The old axiom, “If you don’t like St. Louis weather, just stick around and it will change” proved true in mid-May. One day we were enjoying temperatures in the 50’s — and the next day it was almost 90 degrees, sending most of us rushing to our thermostats to turn on our air conditioners. We like to be comfortable! And scientists tell us that it will only be a matter of time before we are all wearing smart, thermo-regulated clothing that can help us feel cool and comfortable all day long!

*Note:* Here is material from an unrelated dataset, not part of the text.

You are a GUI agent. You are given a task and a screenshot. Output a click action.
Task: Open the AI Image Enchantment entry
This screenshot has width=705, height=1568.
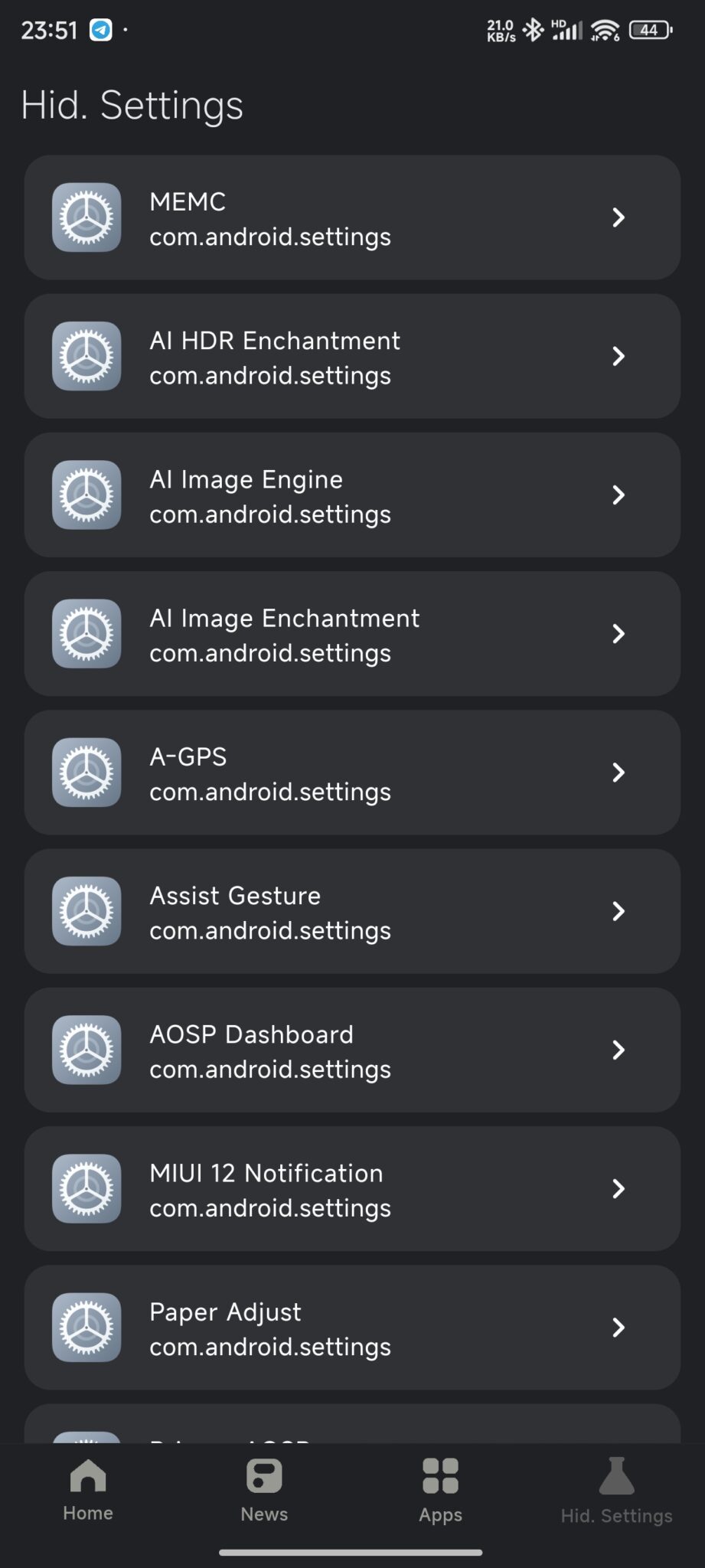point(352,634)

We may be getting better at controlling the climate in our outer world, but we seem less successful controlling our internal guidance system! In Letter from the Birmingham Jail , Dr. Martin Luther King, Jr. made the distinction between being a thermometer or a thermostat. A thermometer is a reactionary instrument that reads and reflects the outer environment. It doesn’t change the temperature; it is designed to be influenced by it. In contrast, a thermostat sets the desired temperature without regard to the current environment. It doesn’t react; it regulates. So, the question for each of us is, “Am I a thermometer or a thermostat?”
Too often we seem to be thermometers, reading and reacting to outside stimuli. If someone asks, “How do you feel today?” we might say, “I don’t know. I have to check the weather forecast, the stock market and/or the traffic report.” Or, “I have to see what my partner’s mood is, or wait until I get to work to see how my boss treats me.” In this consciousness we become happy, sad, fearful, or angry based on what others do and say. And sometimes we hear people say, “He made me SO mad” or “She really upset me.” The truth is no one can affect our mood without our consent! Unity legend Reverend Eric Butterworth wrote, “No one ever makes you mad. No one gets you upset. You are upset because you are ‘up-set-able.’”
When we choose to live as thermostats, we take our cues from our internal guidance system. We control the climate wherever we are. When a friend or colleague hurls hurtful comments at us, we refuse to take them personally. When someone is unkind or angry, we respond with love. When chaos surrounds us, we respond with peace.
During the Sermon on the Mount, Jesus tells us, “ But if anyone slaps you on the right cheek, turn to him the other cheek also.” Metaphysically turning the other cheek means turning our pivotal souls away from negativity and hurt to a higher form of energy. Aligned in the peace of the indwelling Christ, we control the climate. And our positive energy goes out into the world and does its mighty work – establishing harmony and joy. So, through the hot St. Louis summer, let’s all set the intention to be thermostats.